"This New Morning" by Luka Bloom
By Andrew W. Griffin
Red Dirt Report, editor
Posted: August 16, 2012
CD REVIEW: Luka Bloom – This New Morning (BigSky Records) 2012
It’s hard to believe but it has been 22 years since I (and many others) learned about Irish folk singer Luka Bloom (born Barry Moore and taking his first name from a Suzanne Vega song about domestic abuse and his last name from Leopold Bloom, the long-suffering hero of James Joyce’s classic Ulysses), the brother of Irish folk singer Christy Moore.
Yeah, it was 1990 and Top 40 radio would play a folk-pop tune from time-to-time. Story-songs were still popular (remember Tracy Chapman’s “Fast Car”?) and Bloom, brimming with Celtic soul, was warmly embraced in the U.S. with his major-label debut Riverside and the loving ode to his late father “The Man Is Alive.”
Since then, Bloom has released a series of solid, acoustic-flavored albums (The Acoustic Motorbike and Between the Mountain and The Moon among the best) that reflect his positive outlook, loving skepticism and earthy honesty. With his latest album, This New Morning, Bloom sounds as confident and creative as ever.

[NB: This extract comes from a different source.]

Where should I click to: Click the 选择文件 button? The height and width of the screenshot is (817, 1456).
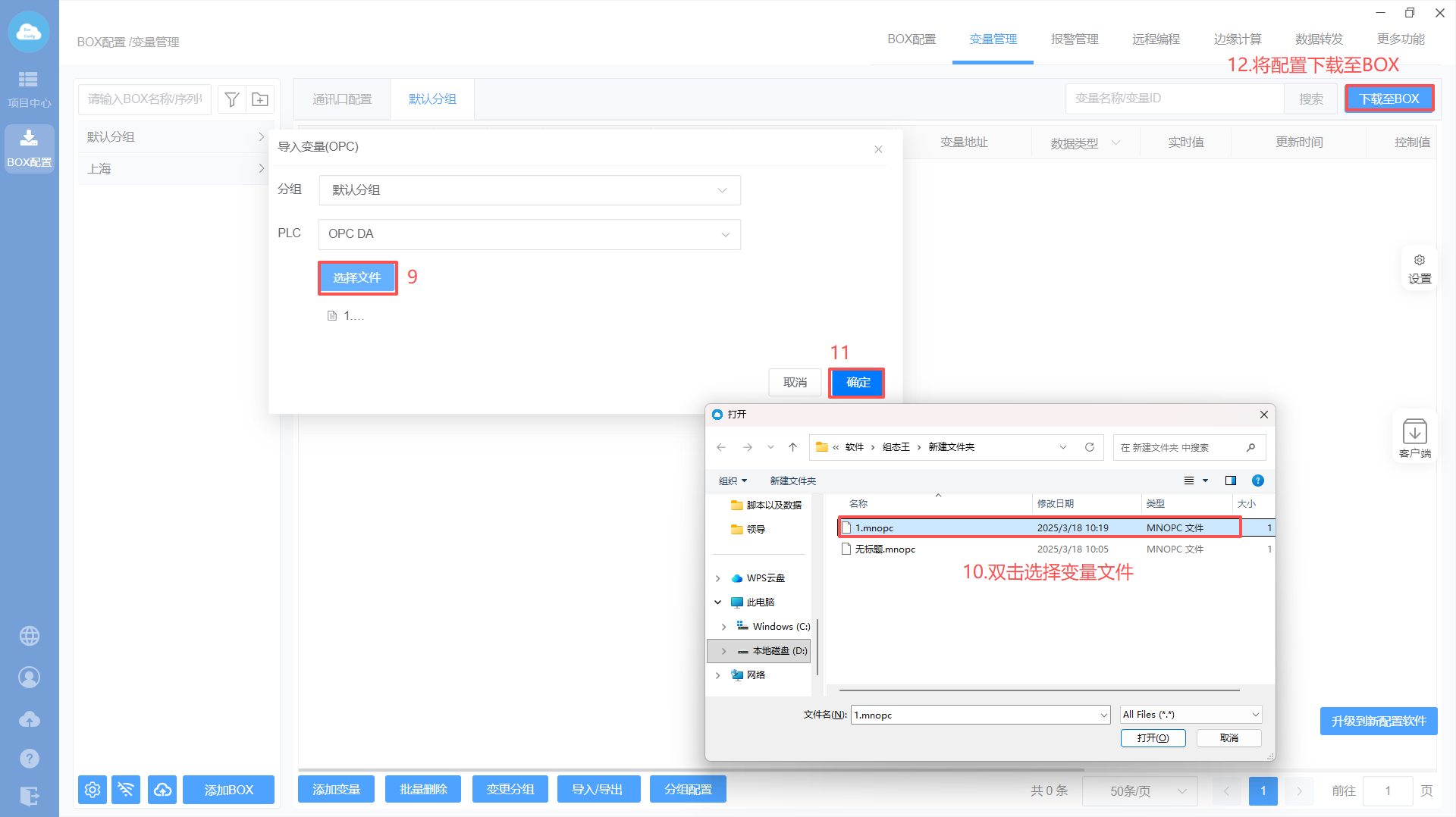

While the arrangements on a number of the songs are full and band-like, Bloom kicks things off with “How Am I To Be?,” a song that would fit in well with his Greenwich Village coffeehouse and Dublin roots.

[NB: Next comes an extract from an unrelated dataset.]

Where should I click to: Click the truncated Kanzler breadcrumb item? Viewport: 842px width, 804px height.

In 2011, when Queen Elizabeth II visited the Garden of Remembrance in Dublin and bowed before a monument remembering fallen Irish heroes, Bloom was not only inspired, he was full of hope that old wounds were beginning to heal and thusly, he wrote and recorded “A Seed Was Sown.”
There is a decidedly melancholy feel to “Capture a Dream” and an urgency to “The Race Runs Me,” which has an almost flamenco feel to it. Bloom gets assistance from guitarist Steve Cooney on this one and a number of other songs on this record, including the dream-like “Riverdays,” which is enhanced with traditional Irish folk instrumentation and light orchestral flourishes.
Bloom addresses an environmental issue on “Across the Breeze.” However, it’s not what you think. Burning peat is being banned in Ireland and with it will come an end to a tradition that has been around for centuries on the Emerald Isle. Bloom’s take is from more of a call for taking tradition into account.
In the tradition of fellow socially-conscious folkie Bruce Cockburn, Bloom addresses the destructive and radioactive horror that struck Japan and specifically the Fukushima prefecture. The song, “Gaman,” which is Japanese for “endusing the unendurable,” is a modern-day story that is still ongoing, as I write this. It is a haunting track, complete with flute and bells and makes one think of those still suffering from the aftermath of the earthquake and tsunami, a year-and-a-half later.
Some songs highlight Bloom’s lyrics and delivery. I point to the anti-suicide track “You Survive” and the line “So this new morning / Trust in your heart / And know that your life / Is your great work of art.”
Armed only with his voice and a fiddle for accompaniment, Bloom’s “Your Little Wings” will bring tears to your eyes and he sings of the young women who wander in his hometown on a late Friday night after boozing and smoking and drunk out of their minds. He worries about these young women, saying that if he could protect the m from the world, he would. It’s a raw and heartfelt track.
Reminding me of John Denver or Gordon Lightfoot, Bloom takes a decidedly upbeat and chillbump-inducing turn on the exquisite “Heart Man.”
Sings Bloom on “Heart Man”: “I know a man whose religion / Is just to give / It’s how he learns to live / Walking with the poor / He’s on solid ground / For sure”
It’s not only the strongest track on This New Morning, it’s arguably one of the best songs of 2012.
One of the last songs is “The Ride.” If there was ever a song that promoted bicycling for fun and health, this joyful song is it. “Poetry in motion,” indeed!
This New Morning is the sort of album that gives me new hope that real, honest, raw and beautiful music will endure. Thank you, Luka Bloom.